How do students experience it? Was it a time for “personal reflection, independent reasoning and informed decision-making,” as the college office hopes?

How and when did this year’s graduates step into the much-chronicled journey? What tale do they tell about their approach, their discoveries, their effort to describe and differentiate themselves? How resilient were they? How resourceful?

Rod Skinner, director of college counseling, has written, “Our job is to guide, counsel, probe, recommend, refer, suggest, and inform. We do not decide, require, command or package.”

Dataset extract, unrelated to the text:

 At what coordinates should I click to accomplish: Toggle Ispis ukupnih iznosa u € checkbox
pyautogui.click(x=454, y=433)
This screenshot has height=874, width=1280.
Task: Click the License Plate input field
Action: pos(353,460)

Despite the hovering sense that, ultimately, the “college thing” will kick in, most students are happy to wait until the annual February parents’ weekend for Class II families as the official launch. There, college counselors wisely lay out the ground rules, timelines and expectations. From that point forward, the students direct their searches.

This journey belongs to each student, and you may hear in their words what today’s well-prepared Milton boy or girl undertakes in his or her 17th or 18th year.


Part I: Making the List


Luis Iraheta
When I was faced by the process, I was called up short, no way around it. The folder the college office gave us was scary and intimidating. This is not something you can do in one weekend. I came here from a very close family in Houston [Luis attended KIPP Academy, a Houston charter school]. So when I started the college process I wasn’t sure I wanted the Northeast; I wanted something in Texas. My main objective was to return home, so I applied to Rice early action. I got in, but Ms. Klein (college counselor) advised me to apply to some Northeast schools, because I might change my mind. So I applied to Columbia. Eventually I did change my mind, and I’m going to Columbia. I realized that I’ve changed a lot, and many of those changes came from being at Milton. I’m more independent. If I go back close to home, maybe I wouldn’t be as focused on doing well. Being here helped me become my own person, to feel more comfortable about myself overall. I’ve matured. When I came here, I was attached to my family and I came because it was a good opportunity. Now I have my own set of goals, and my own destiny, and I want to accomplish something. Next year will bring another set of challenges—but Milton’s prepared me well. I hope I can deal with the obstacles that come my way.

Seohyung Kim
I’ve loved science and math as long as I can remember. I do love history and English, too, but I really understand math. So my direction was clear, but so many schools had good programs. I asked myself, ‘Is math and science really all that I want?’ How much does music mean, for instance? I asked myself what I wanted to come out as, after college. I want to come out crying for more—not overworked or overstressed.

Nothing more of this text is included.